Mas Mary não se limitava a encontrar fósseis, ela esboçava e estudava-os. O seu trabalho acrescentou evidências de que as espécies se podem extinguir, ajudando a abrir caminho para Darwin, escreve o National Geographic.

Ainda assim, Anning raramente recebeu crédito pelas suas descobertas.

Caçadora de fósseis esquecida

Nas décadas seguintes, as emocionantes descobertas de fósseis de Mary Anning continuaram.

Em 1828, a inglesa descobriu vários ossos que incluíam uma cauda e asas – um pterossauro.

Frequentemente, Anning arriscava sua vida para descobrir novos fósseis. Em 1833, escapou por pouco a um deslizamento de terra que matou o seu cão, e companheiro de aventuras, Tray.

Ainda assim, e apesar dos seus esforços, Anning raramente recebeu os louros pelas suas incríveis conquistas. Os cientistas compravam os seus fósseis, escreviam artigos sobre estes, mas raramente citavam o trabalho da caçadora.

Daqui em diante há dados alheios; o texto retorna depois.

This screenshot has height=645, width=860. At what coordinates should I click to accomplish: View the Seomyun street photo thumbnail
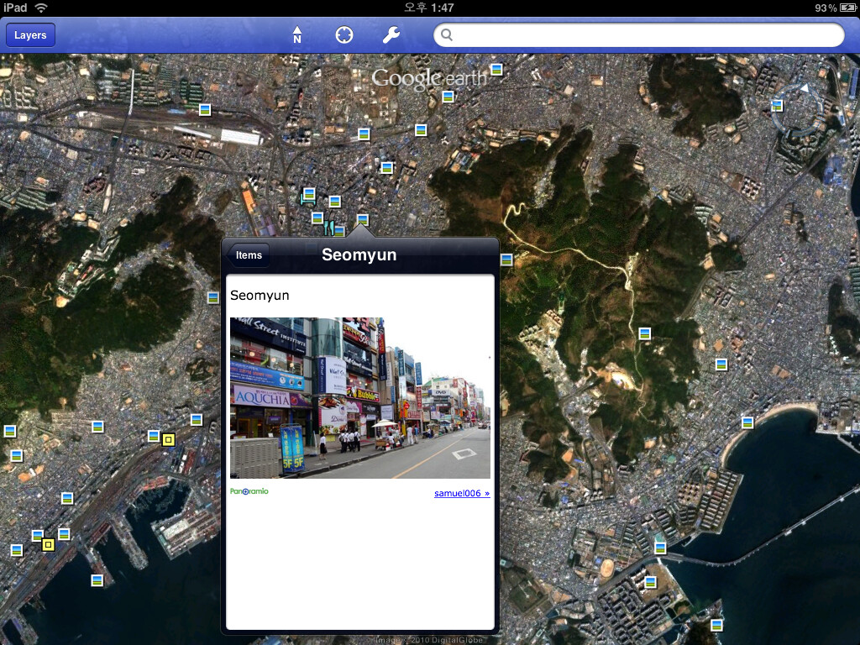click(359, 396)
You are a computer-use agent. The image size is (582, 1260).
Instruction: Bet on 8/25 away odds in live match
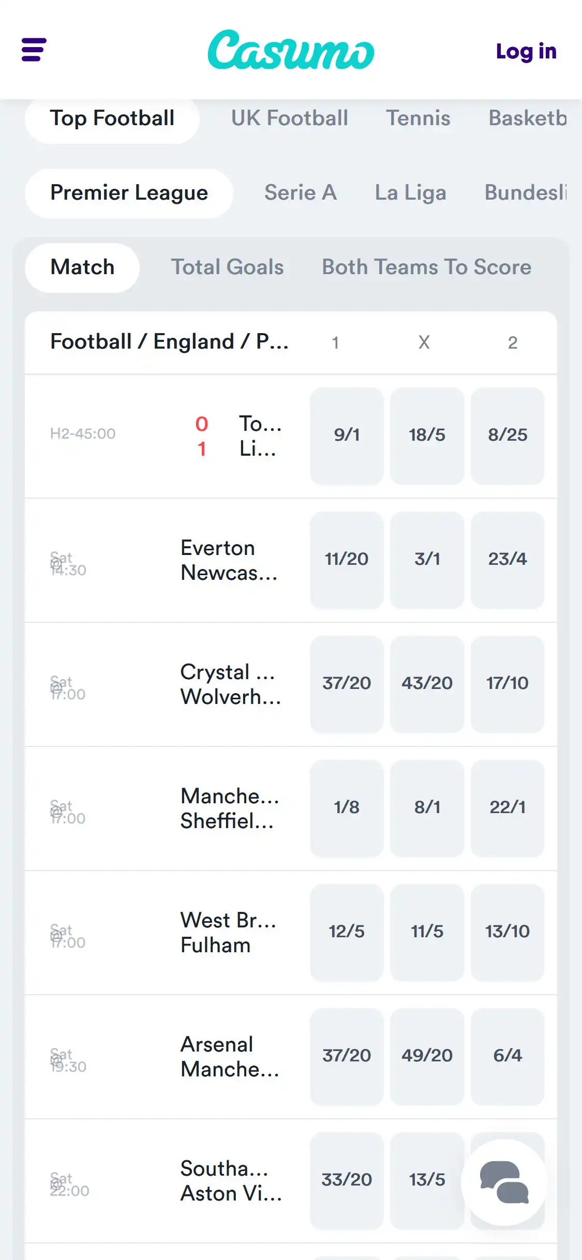tap(508, 435)
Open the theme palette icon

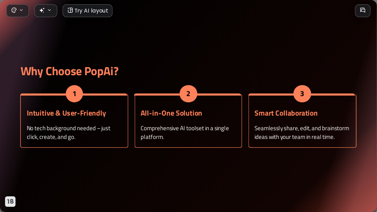click(x=14, y=10)
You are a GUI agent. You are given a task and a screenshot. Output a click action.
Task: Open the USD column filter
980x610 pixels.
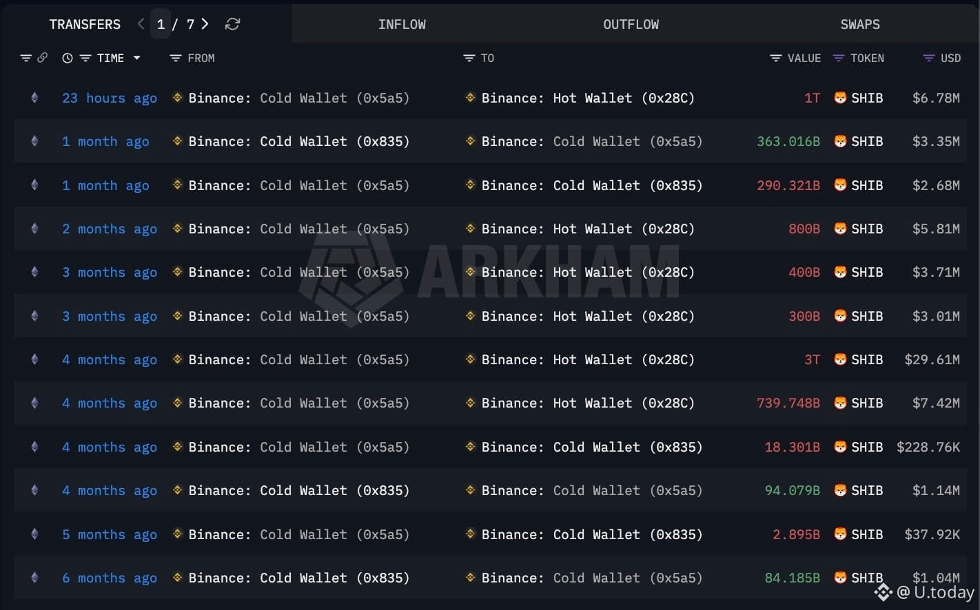[928, 59]
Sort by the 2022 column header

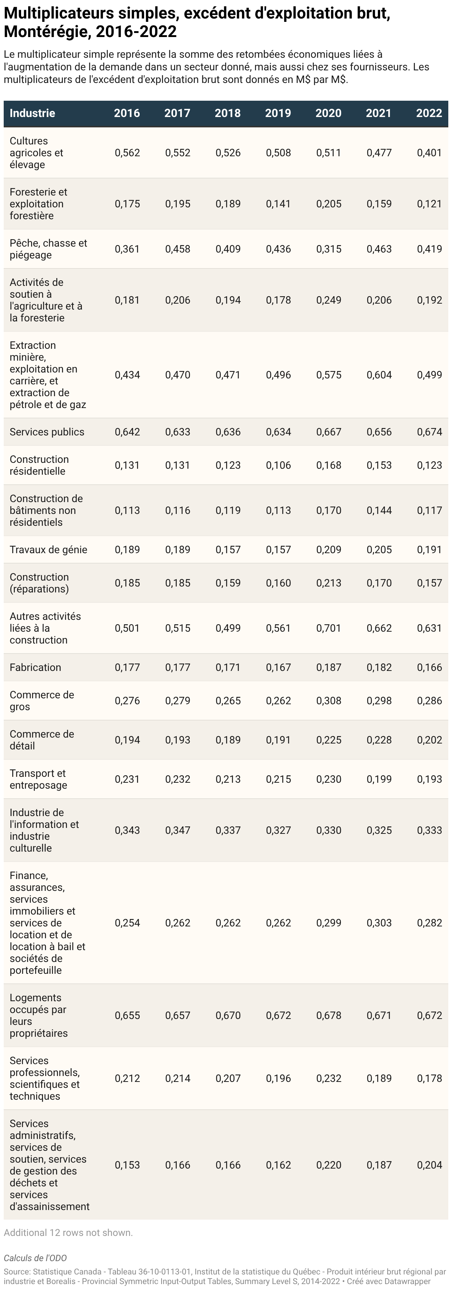click(x=429, y=113)
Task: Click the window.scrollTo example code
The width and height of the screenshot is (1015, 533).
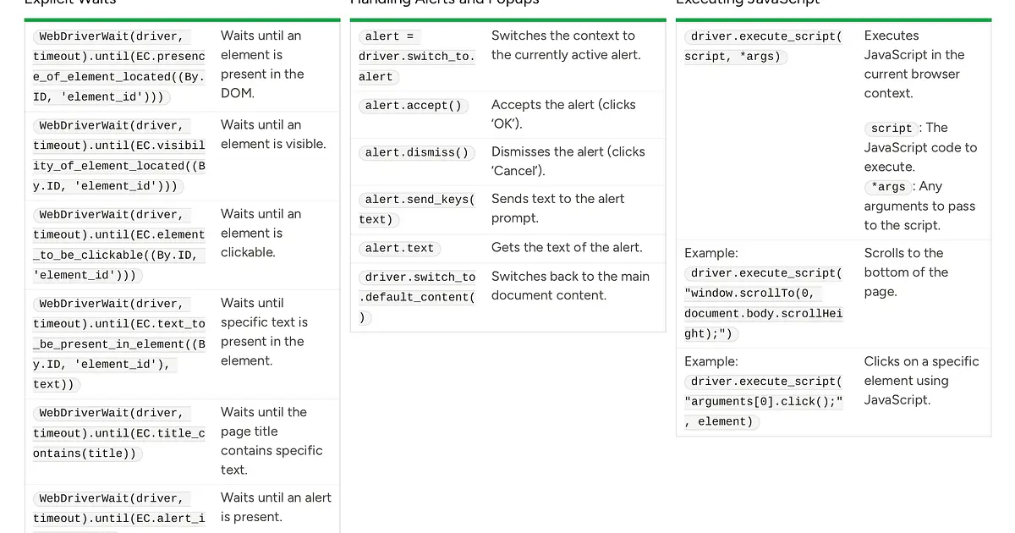Action: (x=765, y=303)
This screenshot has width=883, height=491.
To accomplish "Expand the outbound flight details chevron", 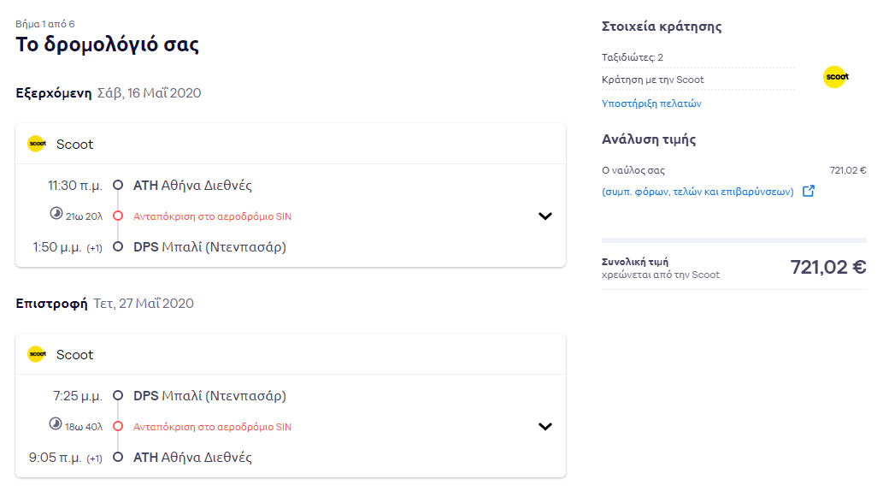I will (x=545, y=216).
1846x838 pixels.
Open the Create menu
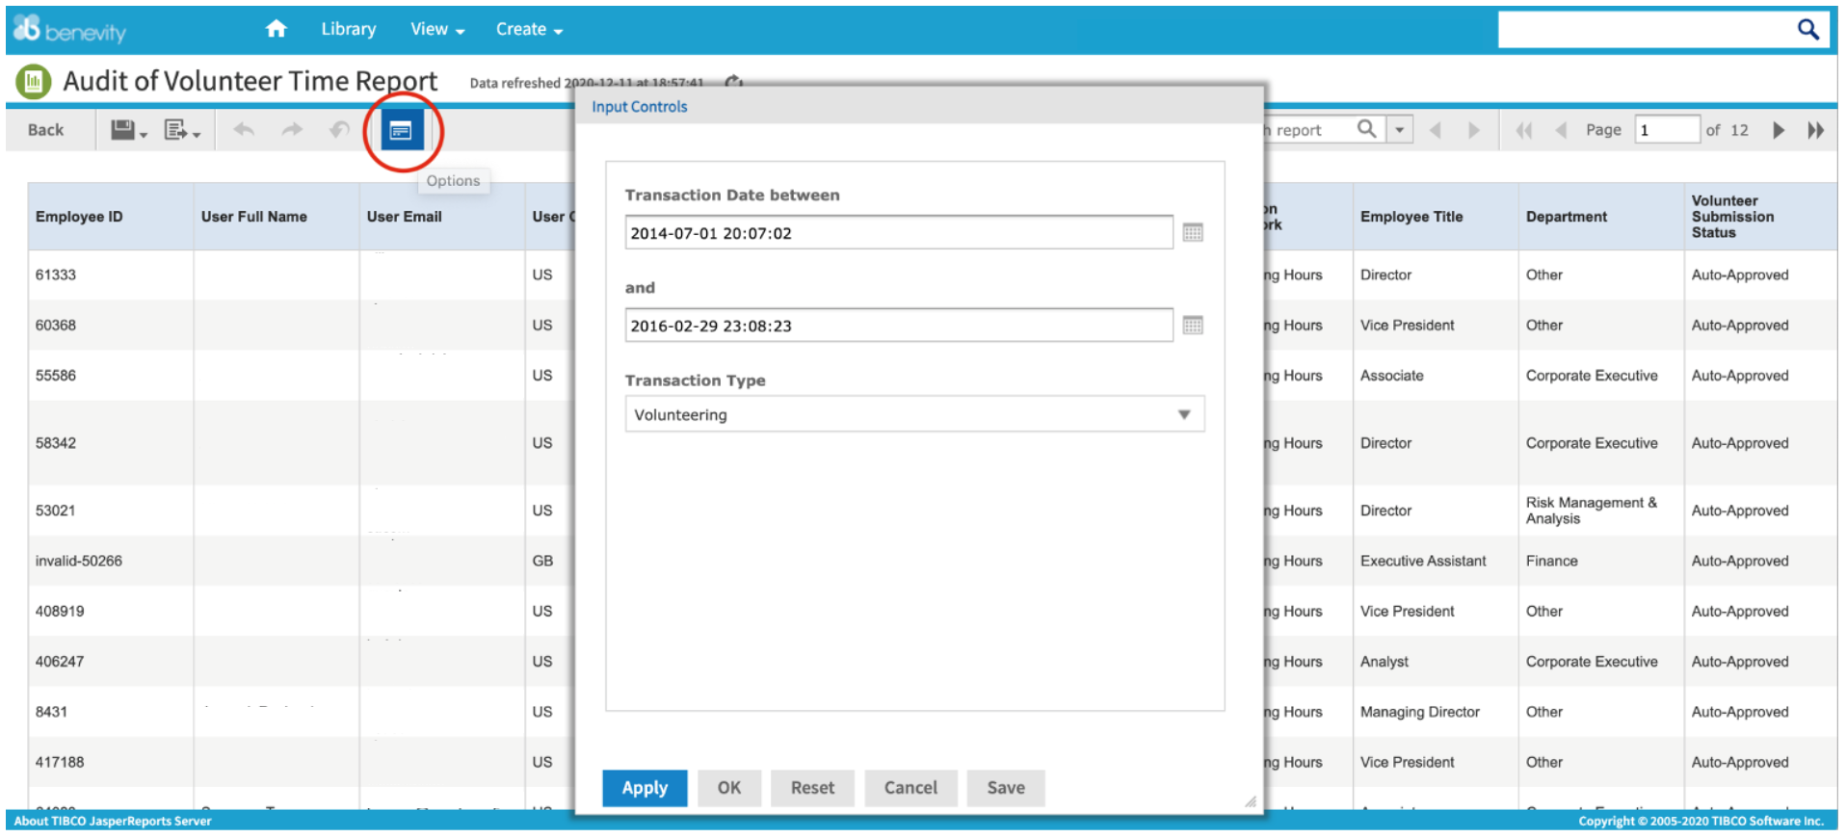[528, 29]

Segundo o ATI, um contemporâneo observou que vários “homens de aprendizagem sugaram os seus miolos e lucraram muito com a publicação de obras, das quais Mary forneceu o conteúdo, mas não obteve nenhuma das vantagens”.

A própria Mary Anning apercebia-se da injustiça do sistema: “O mundo usou-me de forma tão cruel”, disse antes de morrer.

Relativamente ao reconhecimento, Anning tinha mais um fator contra si. A caçadora não era apenas mulher – era uma mulher da classe baixa.

Contudo, Mary obteve algum reconhecimento, sobretudo na sua última década de vida. Em 1838, a Associação Britânica para o Avanço da Ciência ofereceu-lhe uma anuidade.

Em 1846, foi nomeada o primeiro membro honorário do Museu do Condado de Dorset. E quando morreu, a sua morte foi destacada na revista da Sociedade Geológica – que não iria admitir mulheres durante mais meio século.

Mary Anning morreu aos 47 anos, vítima de cancro da mama.